Search term "wrench": copy each line of the data containing it.

(Items from a dataset)

.....

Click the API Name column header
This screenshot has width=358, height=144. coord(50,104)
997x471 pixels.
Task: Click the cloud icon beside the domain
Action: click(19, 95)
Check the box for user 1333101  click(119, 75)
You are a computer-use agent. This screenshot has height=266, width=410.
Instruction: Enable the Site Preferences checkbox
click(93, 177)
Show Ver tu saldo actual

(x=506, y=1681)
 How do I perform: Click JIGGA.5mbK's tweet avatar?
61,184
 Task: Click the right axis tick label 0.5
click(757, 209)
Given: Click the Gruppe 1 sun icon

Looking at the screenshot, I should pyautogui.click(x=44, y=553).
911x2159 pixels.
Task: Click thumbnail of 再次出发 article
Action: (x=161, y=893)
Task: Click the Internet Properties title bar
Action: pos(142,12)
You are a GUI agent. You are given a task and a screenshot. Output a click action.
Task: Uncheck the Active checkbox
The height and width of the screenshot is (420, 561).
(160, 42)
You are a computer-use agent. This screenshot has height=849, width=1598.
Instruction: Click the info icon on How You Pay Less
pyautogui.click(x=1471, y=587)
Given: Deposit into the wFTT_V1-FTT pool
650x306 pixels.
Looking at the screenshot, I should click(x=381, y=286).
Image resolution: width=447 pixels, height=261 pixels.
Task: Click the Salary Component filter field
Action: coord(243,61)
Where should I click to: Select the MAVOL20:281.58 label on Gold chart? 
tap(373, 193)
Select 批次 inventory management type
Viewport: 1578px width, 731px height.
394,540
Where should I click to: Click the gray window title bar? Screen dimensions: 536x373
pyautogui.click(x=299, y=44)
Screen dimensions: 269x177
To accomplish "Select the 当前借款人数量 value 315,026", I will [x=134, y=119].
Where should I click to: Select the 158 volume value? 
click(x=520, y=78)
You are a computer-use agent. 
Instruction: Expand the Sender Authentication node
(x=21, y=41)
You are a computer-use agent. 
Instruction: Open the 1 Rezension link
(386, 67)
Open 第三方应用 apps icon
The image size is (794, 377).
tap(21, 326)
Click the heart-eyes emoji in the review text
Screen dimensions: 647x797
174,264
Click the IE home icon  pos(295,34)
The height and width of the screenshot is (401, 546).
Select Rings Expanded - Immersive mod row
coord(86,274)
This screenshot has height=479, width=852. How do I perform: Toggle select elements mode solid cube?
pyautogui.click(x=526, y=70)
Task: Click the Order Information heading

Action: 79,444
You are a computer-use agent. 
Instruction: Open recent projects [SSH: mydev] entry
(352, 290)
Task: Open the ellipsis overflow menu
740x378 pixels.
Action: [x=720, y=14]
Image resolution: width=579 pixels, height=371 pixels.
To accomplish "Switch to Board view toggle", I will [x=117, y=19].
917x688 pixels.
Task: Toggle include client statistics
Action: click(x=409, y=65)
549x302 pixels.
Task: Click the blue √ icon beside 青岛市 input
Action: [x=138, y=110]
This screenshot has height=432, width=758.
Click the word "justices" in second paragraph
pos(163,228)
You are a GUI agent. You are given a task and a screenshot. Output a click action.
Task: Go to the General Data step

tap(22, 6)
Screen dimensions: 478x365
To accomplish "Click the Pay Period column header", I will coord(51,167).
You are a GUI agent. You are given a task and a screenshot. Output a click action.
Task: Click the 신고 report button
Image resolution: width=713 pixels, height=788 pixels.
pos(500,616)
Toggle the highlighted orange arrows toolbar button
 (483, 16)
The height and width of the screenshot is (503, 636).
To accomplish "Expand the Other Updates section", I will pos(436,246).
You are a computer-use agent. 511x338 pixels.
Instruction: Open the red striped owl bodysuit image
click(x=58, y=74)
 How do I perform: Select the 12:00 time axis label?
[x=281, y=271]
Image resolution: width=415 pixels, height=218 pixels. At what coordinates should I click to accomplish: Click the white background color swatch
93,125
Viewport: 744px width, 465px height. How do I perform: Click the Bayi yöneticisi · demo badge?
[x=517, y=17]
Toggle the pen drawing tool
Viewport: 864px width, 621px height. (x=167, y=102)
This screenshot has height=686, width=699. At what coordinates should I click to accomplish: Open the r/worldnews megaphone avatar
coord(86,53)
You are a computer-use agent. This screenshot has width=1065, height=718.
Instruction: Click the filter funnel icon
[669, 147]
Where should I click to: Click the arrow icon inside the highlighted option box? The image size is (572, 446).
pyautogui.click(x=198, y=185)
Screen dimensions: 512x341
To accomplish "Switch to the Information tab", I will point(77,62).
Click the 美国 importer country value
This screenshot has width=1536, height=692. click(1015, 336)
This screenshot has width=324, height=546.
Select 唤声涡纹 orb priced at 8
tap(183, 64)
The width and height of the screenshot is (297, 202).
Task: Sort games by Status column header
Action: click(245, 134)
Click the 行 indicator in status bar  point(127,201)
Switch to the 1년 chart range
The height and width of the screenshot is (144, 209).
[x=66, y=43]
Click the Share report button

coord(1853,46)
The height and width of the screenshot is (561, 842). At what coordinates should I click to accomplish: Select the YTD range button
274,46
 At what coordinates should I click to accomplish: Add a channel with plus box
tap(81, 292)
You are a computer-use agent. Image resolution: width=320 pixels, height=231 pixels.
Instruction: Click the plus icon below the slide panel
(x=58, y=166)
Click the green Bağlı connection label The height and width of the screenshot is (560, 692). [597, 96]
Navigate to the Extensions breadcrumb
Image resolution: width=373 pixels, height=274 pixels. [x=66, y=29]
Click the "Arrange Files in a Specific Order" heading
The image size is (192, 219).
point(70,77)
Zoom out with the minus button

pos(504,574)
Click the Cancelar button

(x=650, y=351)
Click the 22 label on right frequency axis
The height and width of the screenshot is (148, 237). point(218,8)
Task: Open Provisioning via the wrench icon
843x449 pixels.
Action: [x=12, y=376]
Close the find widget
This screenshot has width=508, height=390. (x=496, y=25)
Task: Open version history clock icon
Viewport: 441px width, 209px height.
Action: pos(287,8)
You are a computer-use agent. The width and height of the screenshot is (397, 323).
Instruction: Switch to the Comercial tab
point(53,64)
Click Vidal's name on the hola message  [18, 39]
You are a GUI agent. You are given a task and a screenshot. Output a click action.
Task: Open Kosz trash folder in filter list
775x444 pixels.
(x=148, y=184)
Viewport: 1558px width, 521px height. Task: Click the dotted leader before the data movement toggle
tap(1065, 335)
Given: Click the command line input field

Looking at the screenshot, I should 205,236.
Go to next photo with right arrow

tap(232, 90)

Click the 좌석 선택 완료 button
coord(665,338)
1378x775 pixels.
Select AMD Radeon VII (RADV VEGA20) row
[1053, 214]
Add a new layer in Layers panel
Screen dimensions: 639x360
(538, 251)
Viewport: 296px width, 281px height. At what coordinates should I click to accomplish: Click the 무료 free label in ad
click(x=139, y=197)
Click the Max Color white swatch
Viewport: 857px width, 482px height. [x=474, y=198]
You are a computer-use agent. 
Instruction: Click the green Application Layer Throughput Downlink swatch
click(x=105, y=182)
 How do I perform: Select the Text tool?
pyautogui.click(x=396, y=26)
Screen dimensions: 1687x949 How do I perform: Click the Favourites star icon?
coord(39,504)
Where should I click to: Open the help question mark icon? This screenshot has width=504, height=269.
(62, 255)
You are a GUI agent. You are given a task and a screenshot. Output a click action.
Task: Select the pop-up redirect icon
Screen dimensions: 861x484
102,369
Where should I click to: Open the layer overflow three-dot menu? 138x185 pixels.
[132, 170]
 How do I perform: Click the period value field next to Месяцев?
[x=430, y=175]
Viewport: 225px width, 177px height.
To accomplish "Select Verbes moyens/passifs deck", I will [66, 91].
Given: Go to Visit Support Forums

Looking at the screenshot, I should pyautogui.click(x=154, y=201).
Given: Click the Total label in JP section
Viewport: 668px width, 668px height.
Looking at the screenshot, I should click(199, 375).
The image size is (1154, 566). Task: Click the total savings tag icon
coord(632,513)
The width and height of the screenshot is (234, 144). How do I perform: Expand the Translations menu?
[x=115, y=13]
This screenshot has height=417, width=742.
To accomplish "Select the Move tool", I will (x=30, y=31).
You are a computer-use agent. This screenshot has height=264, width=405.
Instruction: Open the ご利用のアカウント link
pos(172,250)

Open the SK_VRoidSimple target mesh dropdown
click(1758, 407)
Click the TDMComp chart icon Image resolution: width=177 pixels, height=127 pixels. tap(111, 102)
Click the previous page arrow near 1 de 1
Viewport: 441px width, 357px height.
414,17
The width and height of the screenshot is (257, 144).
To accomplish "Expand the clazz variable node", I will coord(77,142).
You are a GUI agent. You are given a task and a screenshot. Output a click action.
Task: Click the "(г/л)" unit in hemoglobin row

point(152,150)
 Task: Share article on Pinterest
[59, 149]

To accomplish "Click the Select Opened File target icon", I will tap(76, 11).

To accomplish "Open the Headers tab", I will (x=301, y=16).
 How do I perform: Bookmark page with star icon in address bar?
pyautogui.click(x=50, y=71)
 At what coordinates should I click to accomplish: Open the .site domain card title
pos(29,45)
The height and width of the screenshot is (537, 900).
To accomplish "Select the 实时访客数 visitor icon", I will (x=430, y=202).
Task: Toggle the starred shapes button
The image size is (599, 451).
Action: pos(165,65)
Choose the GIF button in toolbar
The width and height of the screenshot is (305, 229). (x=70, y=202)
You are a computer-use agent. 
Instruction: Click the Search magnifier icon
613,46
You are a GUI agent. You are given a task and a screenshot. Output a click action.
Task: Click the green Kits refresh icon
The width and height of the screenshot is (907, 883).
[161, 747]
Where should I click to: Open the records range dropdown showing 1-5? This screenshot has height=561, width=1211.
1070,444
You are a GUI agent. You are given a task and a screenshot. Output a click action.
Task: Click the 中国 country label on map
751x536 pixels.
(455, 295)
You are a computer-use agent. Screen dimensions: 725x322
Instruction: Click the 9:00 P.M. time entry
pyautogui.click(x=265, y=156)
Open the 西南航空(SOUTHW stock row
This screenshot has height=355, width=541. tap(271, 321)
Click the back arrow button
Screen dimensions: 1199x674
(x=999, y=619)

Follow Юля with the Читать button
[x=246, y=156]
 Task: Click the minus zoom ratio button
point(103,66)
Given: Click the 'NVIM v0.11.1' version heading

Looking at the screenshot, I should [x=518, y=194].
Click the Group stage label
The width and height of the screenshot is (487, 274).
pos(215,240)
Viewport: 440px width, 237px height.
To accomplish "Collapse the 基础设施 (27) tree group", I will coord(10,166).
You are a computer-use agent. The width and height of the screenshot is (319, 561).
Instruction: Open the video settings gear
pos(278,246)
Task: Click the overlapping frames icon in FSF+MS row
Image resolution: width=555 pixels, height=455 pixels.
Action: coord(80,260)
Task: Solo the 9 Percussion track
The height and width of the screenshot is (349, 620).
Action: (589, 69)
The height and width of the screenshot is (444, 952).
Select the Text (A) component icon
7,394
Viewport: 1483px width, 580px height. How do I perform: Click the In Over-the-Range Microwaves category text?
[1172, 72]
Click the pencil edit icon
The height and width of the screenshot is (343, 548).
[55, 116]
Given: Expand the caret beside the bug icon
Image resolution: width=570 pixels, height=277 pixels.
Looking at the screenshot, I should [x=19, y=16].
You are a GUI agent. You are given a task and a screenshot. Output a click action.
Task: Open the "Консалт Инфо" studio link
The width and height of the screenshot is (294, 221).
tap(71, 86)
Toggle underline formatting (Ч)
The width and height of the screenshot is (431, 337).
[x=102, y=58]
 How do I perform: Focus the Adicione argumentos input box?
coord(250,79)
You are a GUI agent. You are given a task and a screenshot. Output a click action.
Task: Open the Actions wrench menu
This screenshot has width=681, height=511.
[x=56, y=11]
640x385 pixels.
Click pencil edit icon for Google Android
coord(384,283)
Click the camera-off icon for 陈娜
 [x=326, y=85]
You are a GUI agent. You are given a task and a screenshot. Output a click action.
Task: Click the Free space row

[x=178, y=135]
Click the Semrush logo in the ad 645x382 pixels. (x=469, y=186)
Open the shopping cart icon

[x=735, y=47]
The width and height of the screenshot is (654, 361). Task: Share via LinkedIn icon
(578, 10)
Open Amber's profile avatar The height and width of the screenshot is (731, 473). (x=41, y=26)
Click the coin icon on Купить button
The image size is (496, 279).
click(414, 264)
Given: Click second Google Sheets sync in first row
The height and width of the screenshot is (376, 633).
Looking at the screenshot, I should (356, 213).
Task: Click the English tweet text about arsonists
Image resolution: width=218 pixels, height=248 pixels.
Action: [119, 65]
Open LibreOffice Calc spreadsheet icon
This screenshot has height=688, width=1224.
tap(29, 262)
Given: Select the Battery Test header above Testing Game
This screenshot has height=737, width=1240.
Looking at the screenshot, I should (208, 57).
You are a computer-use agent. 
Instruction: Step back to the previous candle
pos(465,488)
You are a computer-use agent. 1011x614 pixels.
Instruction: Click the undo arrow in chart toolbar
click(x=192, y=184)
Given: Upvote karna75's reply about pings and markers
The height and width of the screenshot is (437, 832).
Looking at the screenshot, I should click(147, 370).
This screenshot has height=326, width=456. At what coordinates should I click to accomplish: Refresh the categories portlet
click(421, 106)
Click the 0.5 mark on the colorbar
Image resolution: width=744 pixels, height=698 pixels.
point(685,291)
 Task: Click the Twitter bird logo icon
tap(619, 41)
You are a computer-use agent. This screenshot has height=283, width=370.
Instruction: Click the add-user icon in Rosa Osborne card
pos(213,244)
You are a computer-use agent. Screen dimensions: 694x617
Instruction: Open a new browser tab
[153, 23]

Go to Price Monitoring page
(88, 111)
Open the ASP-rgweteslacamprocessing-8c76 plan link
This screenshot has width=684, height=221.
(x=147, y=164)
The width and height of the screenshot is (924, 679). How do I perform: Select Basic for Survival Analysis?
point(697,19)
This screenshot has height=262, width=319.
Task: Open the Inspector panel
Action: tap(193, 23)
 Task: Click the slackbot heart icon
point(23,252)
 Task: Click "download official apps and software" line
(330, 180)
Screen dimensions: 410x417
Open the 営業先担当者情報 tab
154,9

.....

Written response =>
Task: Open Provisioning via the wrench icon
Task: Open the Actions wrench menu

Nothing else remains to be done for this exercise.